What issues surround steroids in cattle feed
The steroids given to cattle essentially help them grow fatter and faster. The steers are fed estrogen laced hormones to increase growth faster. More complex hormones of progestin and estrogen are given to the cows for similar reasons.
The practice of giving steroids to the cattle started in the 1950’s where almost two-thirds of the cattle in the United States were being injected with growth-promoting hormones. By giving steroids to their cattle, farmers have the ability to make almost 400% return on their investment – this is a compelling figure for anyone who only looks at making profits in this industry.
The main issue that surrounds steroid-use in cattle is the unprecedented release of such hormones into the environment and of course the damage this can cause people who consume beef on a regular basis.

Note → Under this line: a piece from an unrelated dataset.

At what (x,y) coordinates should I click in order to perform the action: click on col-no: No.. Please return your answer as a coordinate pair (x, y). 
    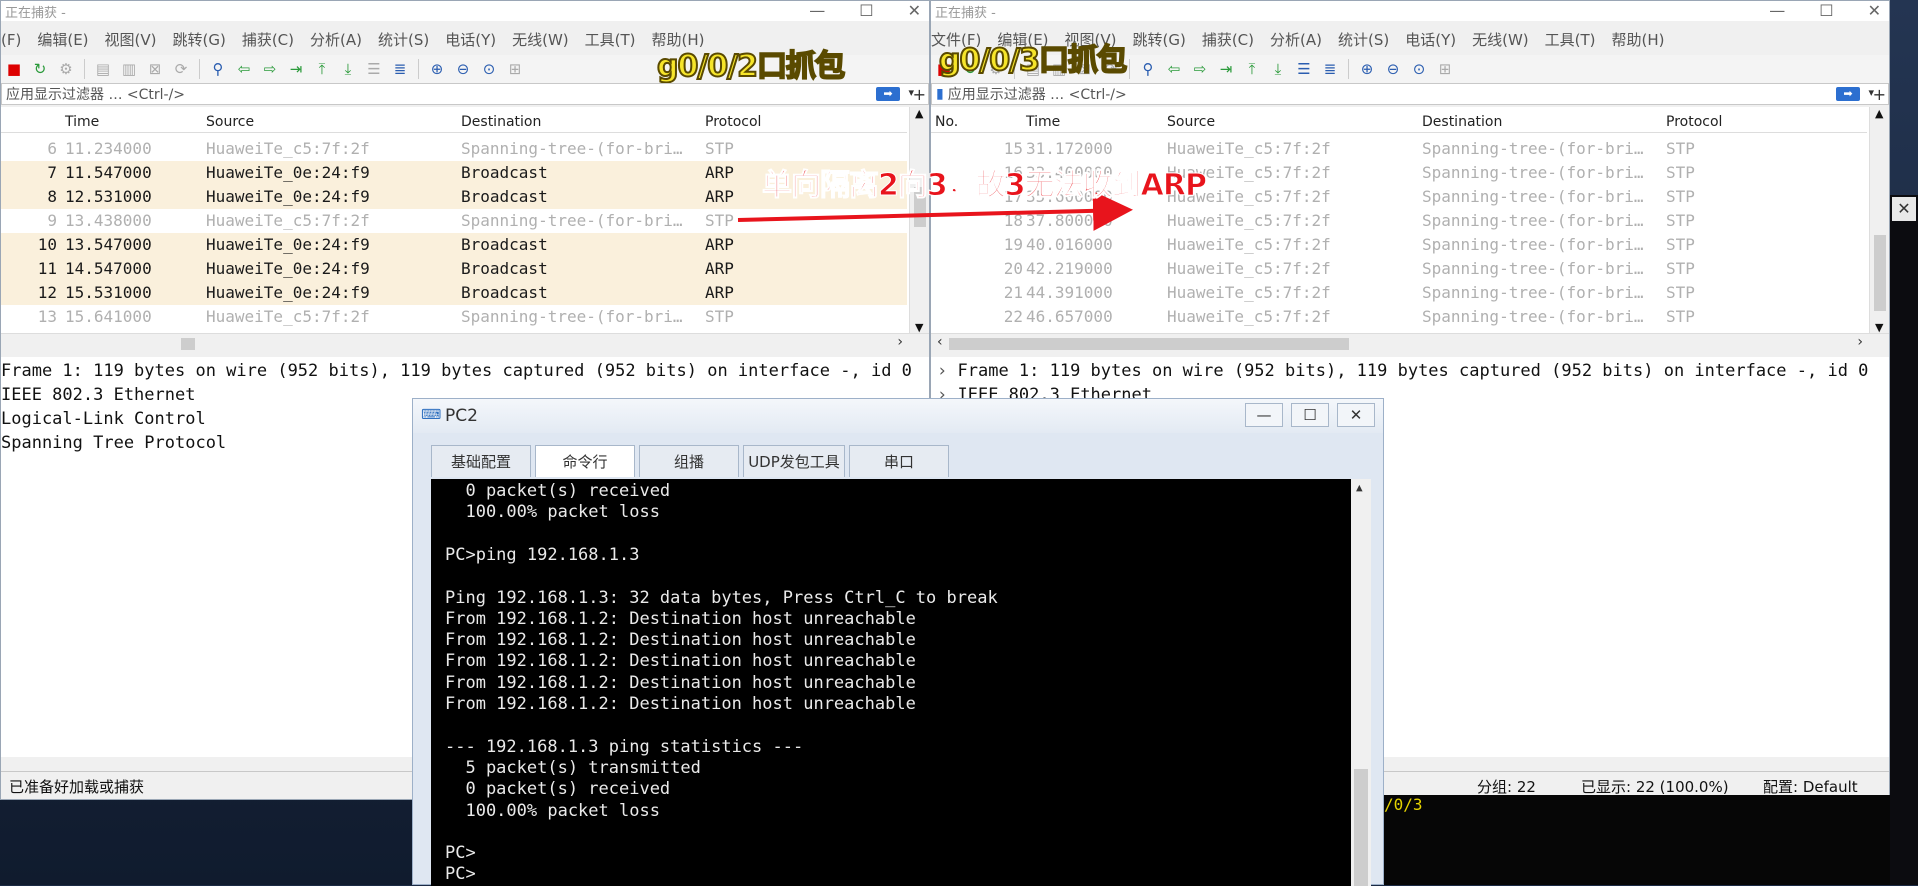
    Looking at the image, I should click on (946, 122).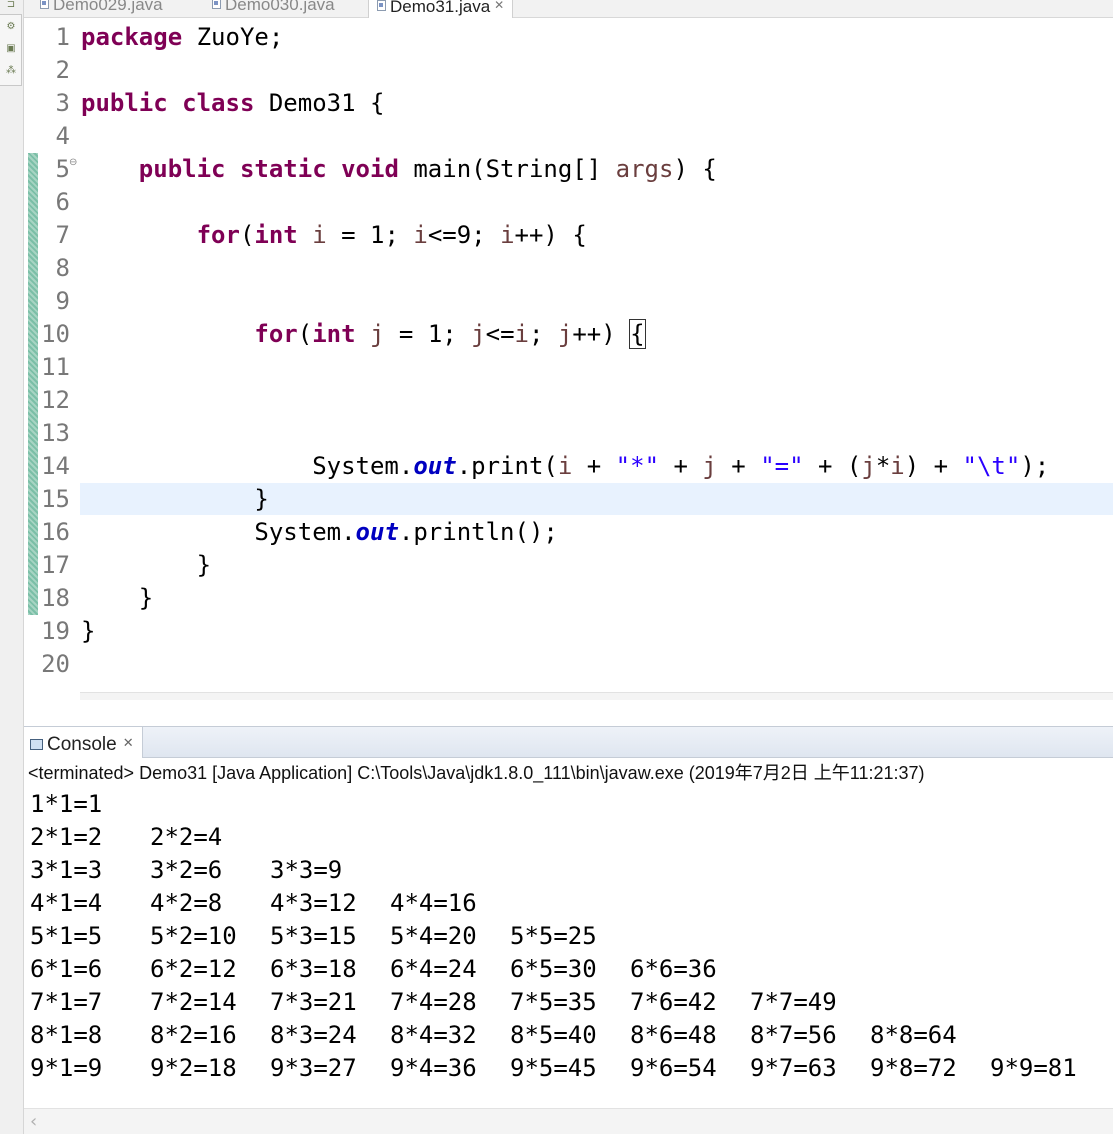 The image size is (1113, 1134). Describe the element at coordinates (674, 1002) in the screenshot. I see `output-cell: 7*6=42` at that location.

The first issue is that of the environment being polluted by such steroids that are inherently found in cattle waste. This waste gets into the soil and rivers and may have an adverse effect on plants and fish.
There is some research being conducted on the effects of the hormone-induced cattle being consumed by humans. One such research by Swan et al. in 2007, studied hundreds of pregnant women who had a high consumption of beef and who were carrying male infants. They measured the sperm count of the male children in adulthood and found that about 18% of these males had a sperm count lower than World Health Organization (WHO) standards – causing infertility.
Since the hormones given to cows are a form of birth-control, the effect on women is mainly a hormone-imbalance, which can cause enlargement of breasts and possibly an adverse effect on overall human health.